» **Given entries**
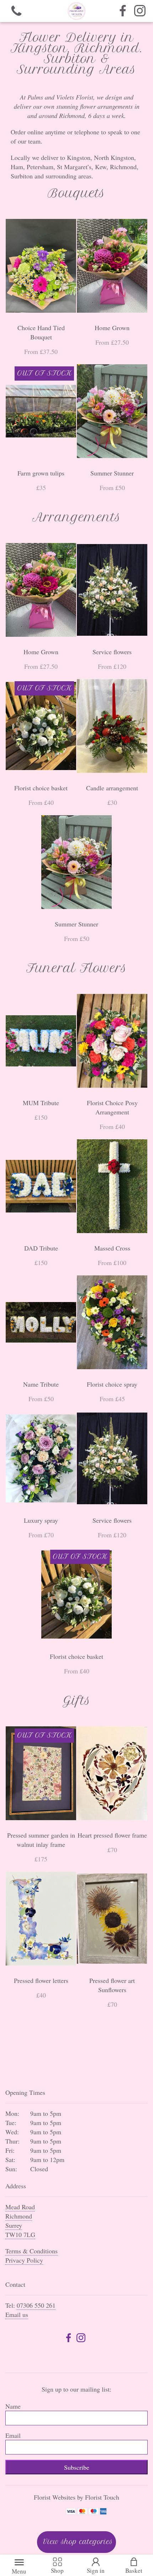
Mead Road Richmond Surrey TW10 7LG (20, 2221)
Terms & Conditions (31, 2251)
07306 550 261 (36, 2305)
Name (13, 2406)
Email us (16, 2314)
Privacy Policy (24, 2260)
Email (13, 2435)
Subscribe (76, 2467)
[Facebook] (122, 11)
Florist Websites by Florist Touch (76, 2497)
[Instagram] (139, 11)
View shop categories (78, 2542)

» **Work instructions**
Every entry in the listing is to be duplicated precisely, except for its pictures.

» **Result below**
Mead Road Richmond Surrey TW10 7LG (20, 2221)
Terms & Conditions (31, 2251)
07306 550 261 (36, 2305)
Name (13, 2406)
Email us (16, 2314)
Privacy Policy (24, 2260)
Email (13, 2435)
Subscribe (76, 2467)
[Facebook] (122, 11)
Florist Websites by Florist Touch (76, 2497)
[Instagram] (139, 11)
View shop categories (78, 2542)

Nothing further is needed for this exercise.